A report from our research team illustrates the huge volume of UK office stock that, without investment, may become unfit for purpose.

Analysing how sustainable and energy efficient the UK’s office stock is, and to what extent it meets the requirements of the workforce today and in the future, the results highlight the challenges facing many commercial property owners, particularly of older or low-quality space.

Using 110,000 office records, our team analysed four key office quality metrics: EPC ratings, BREEAM assessment, office-grade classification, and age of office stock, looking at the picture nationally and in 12 major UK office markets.

Approximately 55 per cent of existing office inventory in the UK by floorspace is more than 30 years old and nearly a quarter was originally constructed before 1950.

Whilst this is not necessarily negative, it certainly poses challenges. In many cases of course, repurposing older office space can reduce the need for new construction and promote sustainable urban development.

But, moving forward, much of the relevance of this stock will be defined by how proactive landlords and developers are in responding to legislation and the requirements of the modern workforce.
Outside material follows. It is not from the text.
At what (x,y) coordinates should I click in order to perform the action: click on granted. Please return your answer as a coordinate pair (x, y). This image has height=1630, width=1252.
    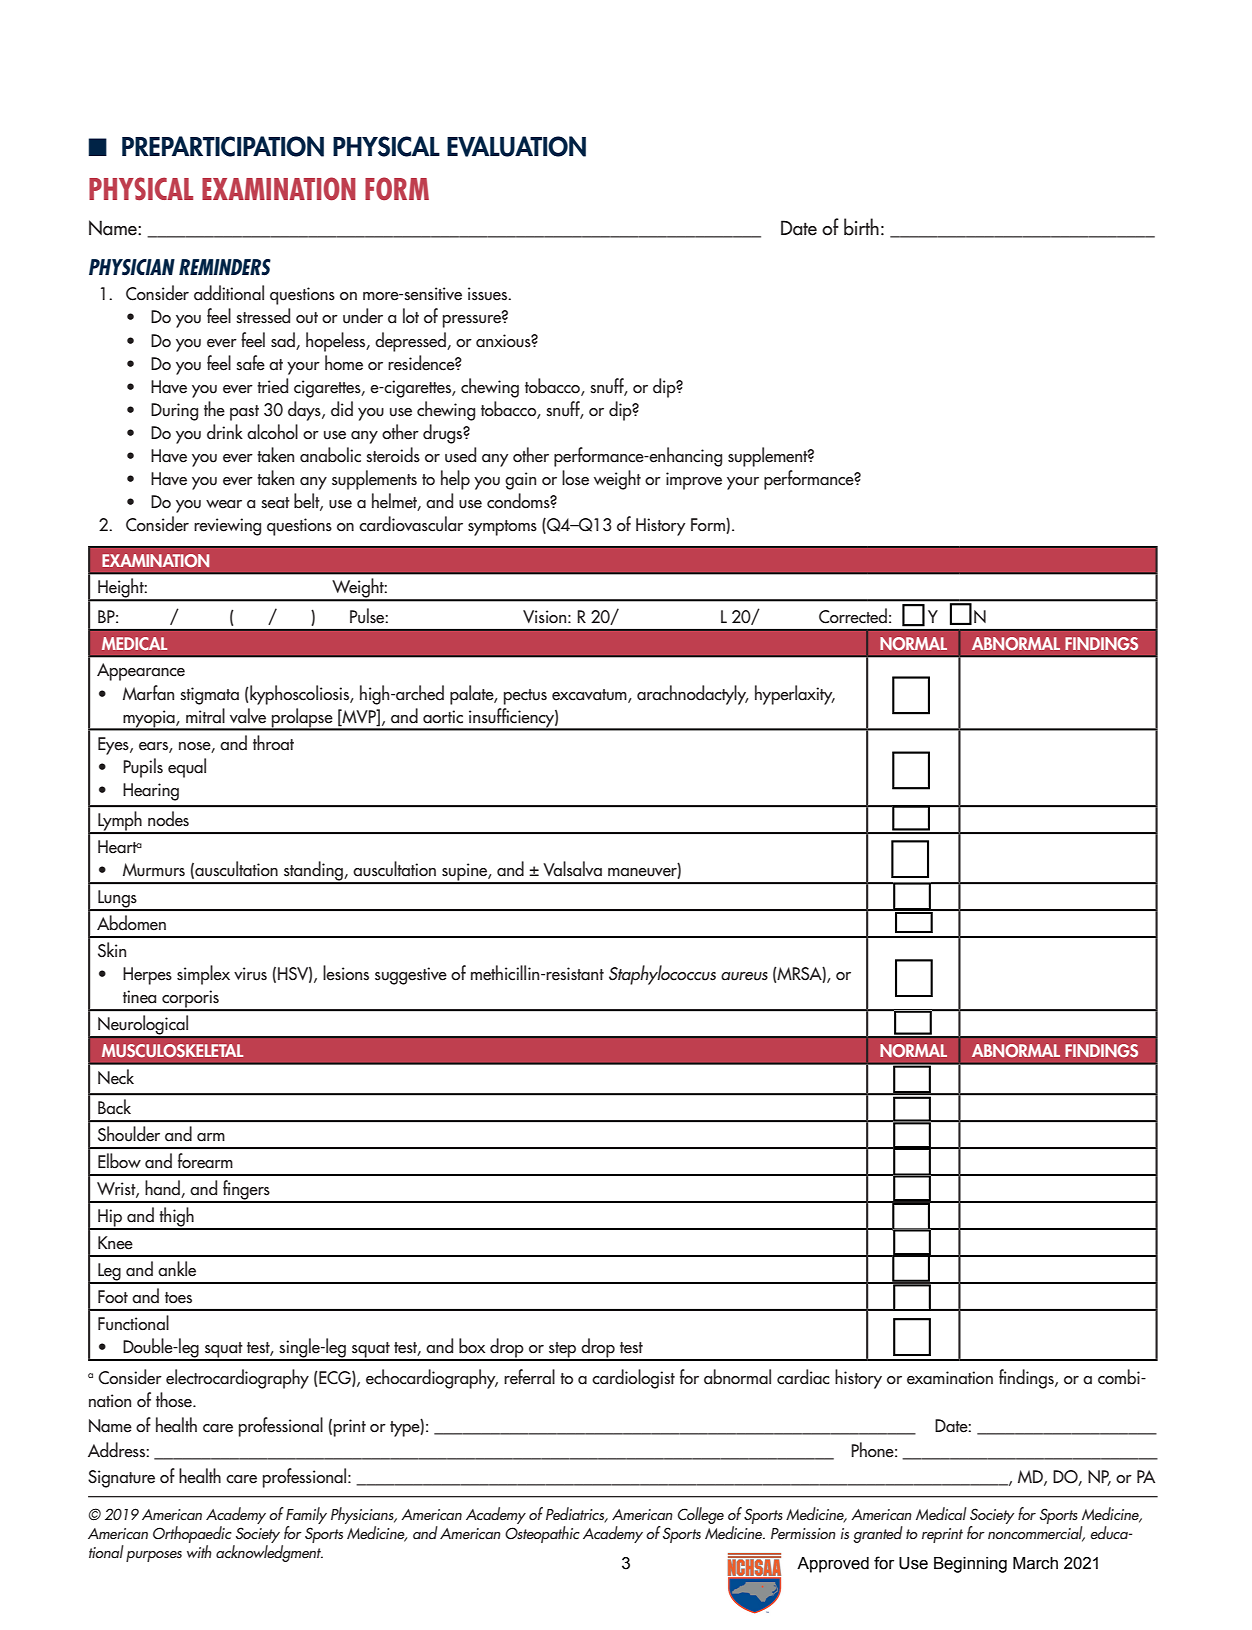
    Looking at the image, I should click on (878, 1534).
Our team classified the UK’s office buildings into classes 1-3, class 1 being the highest quality offices and class 3 being the poorest. These are used to differentiate buildings by quality, based on key factors such as location, age, building quality, amenities, and rental value.

Class 1 space accounts for 28 per cent of the total UK stock and is where most occupier demand is now focussed.

This means nearly three-quarters of the UK’s stock is not sufficiently high quality to attract a broad range of occupiers. Across the 12 cities analysed, Oxford has some of the most low-quality office space (class 3) as a percentage of the total office stock, at 28 per cent.

Office properties within EPC bands F and G account for 17.2 per cent of all offices in Great Britain, meaning that nearly a fifth of all office buildings potentially became unlettable from April 1, 2023, unless remedial action has been taken.

In reality, the figure will be lower as exemptions apply to certain properties. Additionally, some spaces may be in the process of being upgraded and re-assessed or may be vacant and awaiting a change of use.

Given the proposed tightening of the MEES regulation, a substantial proportion of office buildings will be unlettable by 2027 if upgrades are not carried out. Only 31.6 per cent of GB’s stock is band C or better, the minimum proposed MEES standard by 2027.

A mere 8.3 per cent of the stock would satisfy the proposed minimum MEES requirement of EPC band B from 2030.

There is a notable difference between the 12 locations analysed. Cities including Glasgow, Edinburgh, Birmingham and Bristol could find that 70 per cent of their stock will be unlettable by 2027 without capital investment, with this share of properties below the minimum standard potentially increasing to 90 per cent and above in 2030.

Our team then developed an Office Market Sustainability Index, comparing the average sustainability level of stock across the 12 UK office markets, to create an overall ranking. The findings conclude that London is at the forefront of sustainability initiatives and regulations, and it is ranked first among the 12 cities. Oxford sits in sixth place.

Overall, the report serves as a stark reminder as to how, as an industry, we need to encourage targeted strategies to improve sustainability and energy efficiency across our markets.

Whilst daunting, there are opportunities for clever refurbishment and redevelopment choices. A key question will be the extent to which market forces alone will drive this transformation without the need for further Government intervention.